> _Data section_:
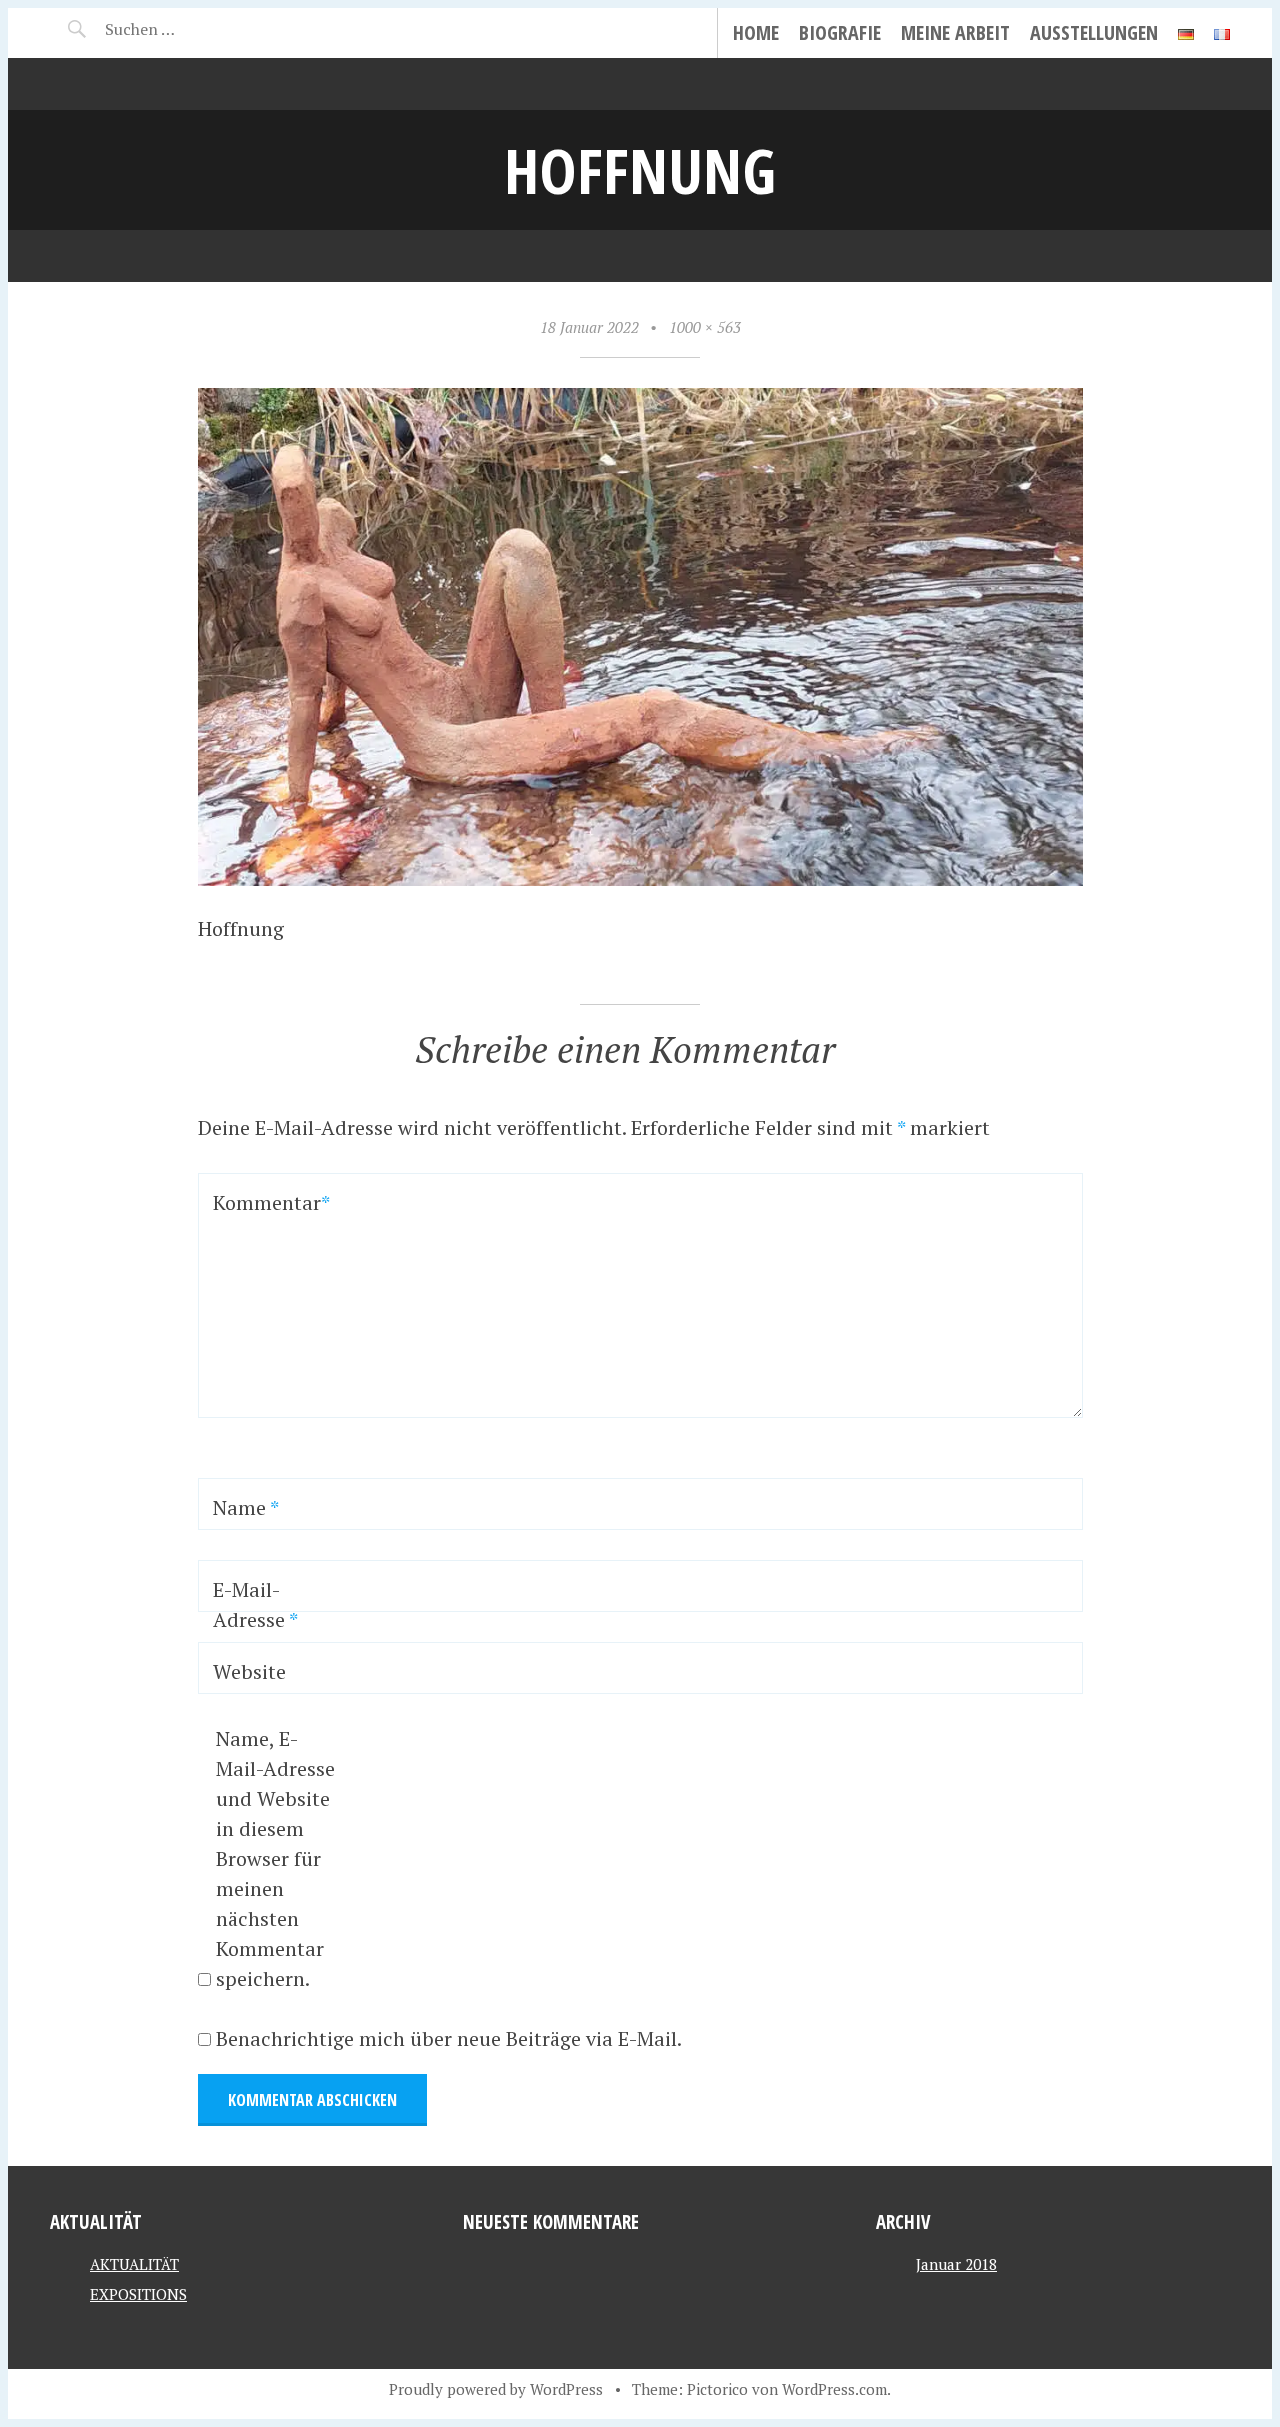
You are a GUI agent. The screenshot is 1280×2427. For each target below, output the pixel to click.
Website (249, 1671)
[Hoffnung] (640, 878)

...

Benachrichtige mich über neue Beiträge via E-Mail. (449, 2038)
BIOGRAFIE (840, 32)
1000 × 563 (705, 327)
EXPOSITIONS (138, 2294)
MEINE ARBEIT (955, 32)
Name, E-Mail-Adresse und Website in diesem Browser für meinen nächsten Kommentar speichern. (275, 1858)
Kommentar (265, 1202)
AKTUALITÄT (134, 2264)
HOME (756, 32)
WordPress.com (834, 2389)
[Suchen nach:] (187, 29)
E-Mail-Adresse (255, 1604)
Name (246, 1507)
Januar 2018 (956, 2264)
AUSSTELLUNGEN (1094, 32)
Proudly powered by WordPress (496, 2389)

---

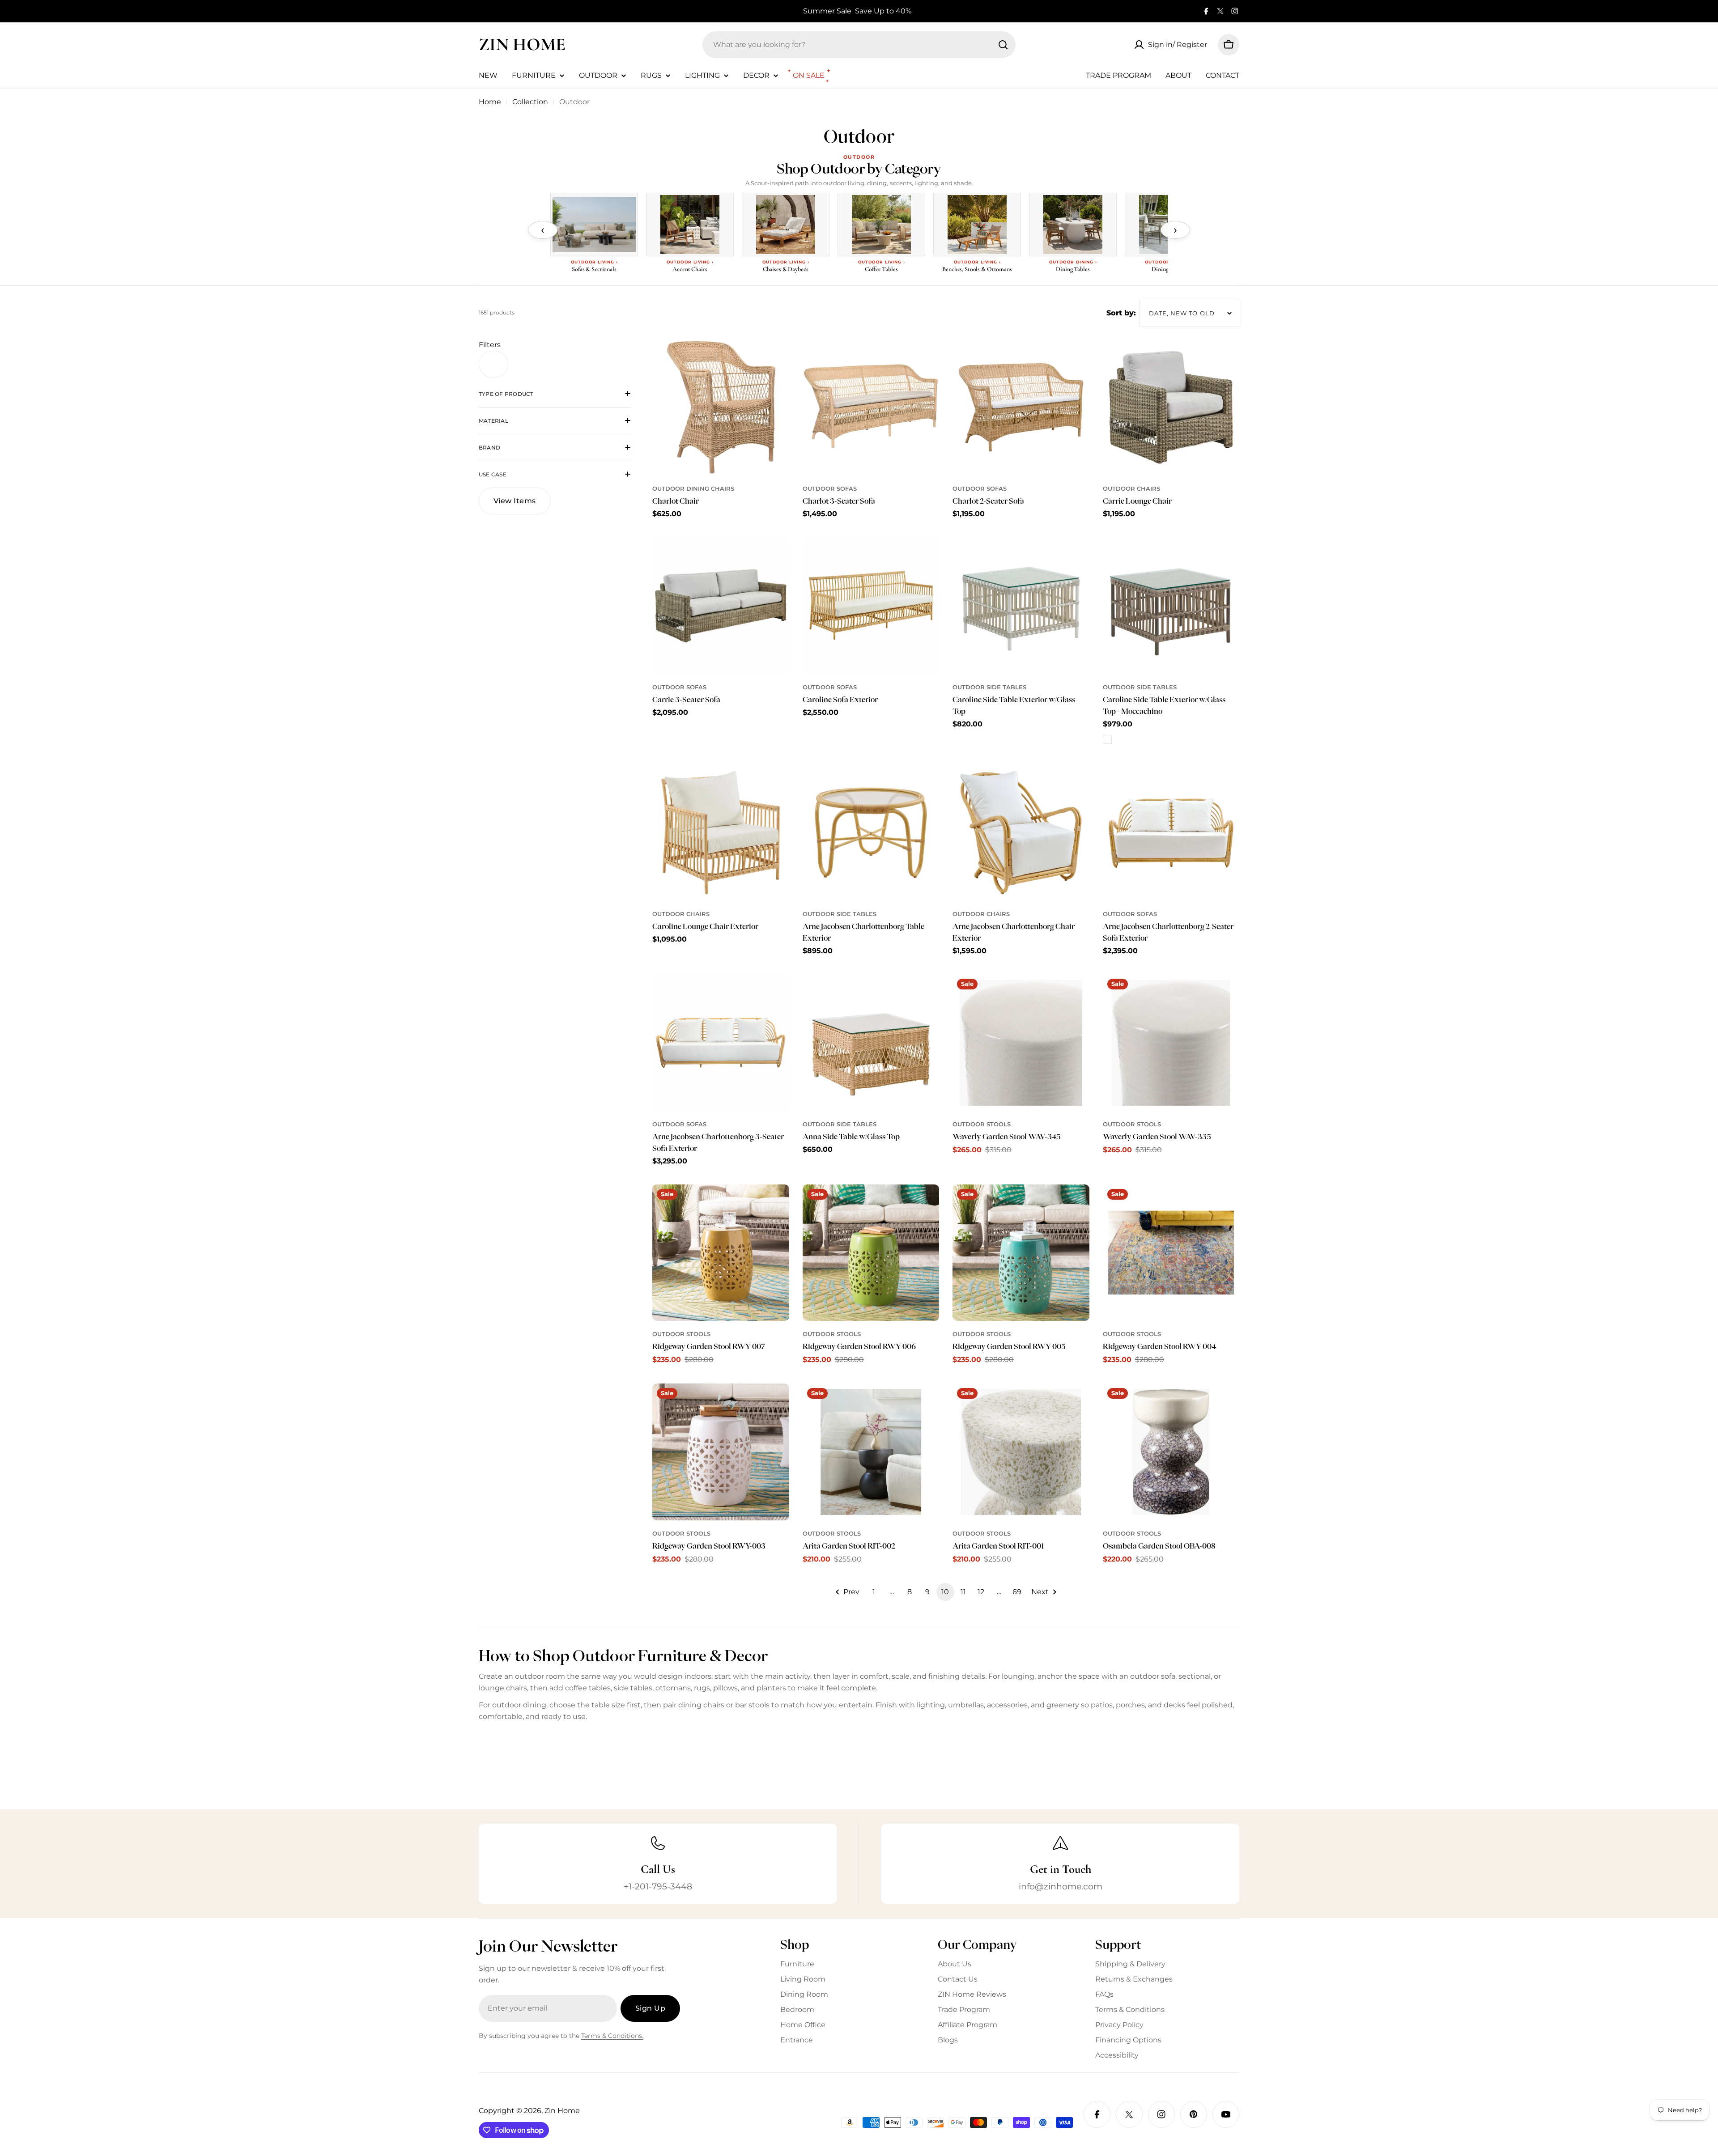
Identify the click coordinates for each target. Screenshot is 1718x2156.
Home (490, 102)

> _Task objective_: The answer should consist of every line above in which "Mail" appears.

> _Answer box_:
Benachrichtige mich über neue Beiträge via E-Mail. (449, 2038)
Name, E-Mail-Adresse und Website in diesem Browser für meinen nächsten Kommentar speichern. (275, 1858)
E-Mail-Adresse (255, 1604)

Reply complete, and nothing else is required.